• Supplied text:
++++

Esquire‘s expected publishing of the piece would have presumably been timed to coincide with 20th Century Fox’s Bohemian Rhapsody promotion. Except the article, written by Alex French and Maximillian Potter, never appeared. Not last year, I mean. Now it finally has, but in the Atlantic, not Esquire.

The piece, currently on the Atlantic website, is well-sourced and quite brutal.

Singer’s latest statement, given to Variety‘s Gene Maddaus: “The last time I posted about this subject, Esquire magazine was preparing to publish an article written by a homophobic journalist who has a bizarre obsession with me dating back to 1997. After careful fact-checking and, in consideration of the lack of credible sources, Esquire chose not to publish this piece of vendetta journalism.

++++

• Data segment:
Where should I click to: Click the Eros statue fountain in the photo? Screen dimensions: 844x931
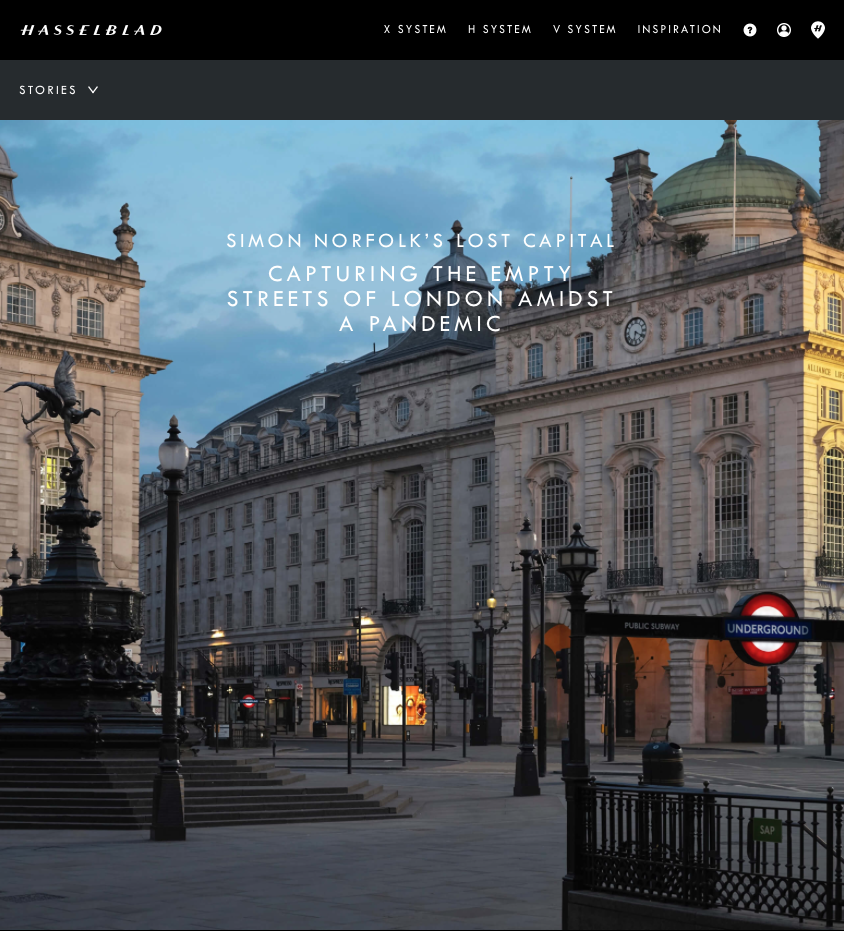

++++

• Questions to answer:
A - In the text about the article Esquire never ran, who wrote that article?
B - Continue the text about the article Esquire never ran, picking up right after its last sentence.

• Expected outputs:
A - Alex French and Maximillian Potter.

B -
“That didn’t stop this writer from selling it to The Atlantic. It’s sad that The Atlantic would stoop to this low standard of journalistic integrity. Again, I am forced to reiterate that this story rehashes claims from bogus lawsuits filed by a disreputable cast of individuals willing to lie for money or attention. And it is no surprise that, with Bohemian Rhapsody being an award-winning hit, this homophobic smear piece has been conveniently timed to take advantage of its success.”

Excerpt from French and Potter’s Atlantic piece: “We spent 12 months investigating various lawsuits and allegations against Singer. In total, we spoke with more than 50 sources, including four men who have never before told their stories to reporters.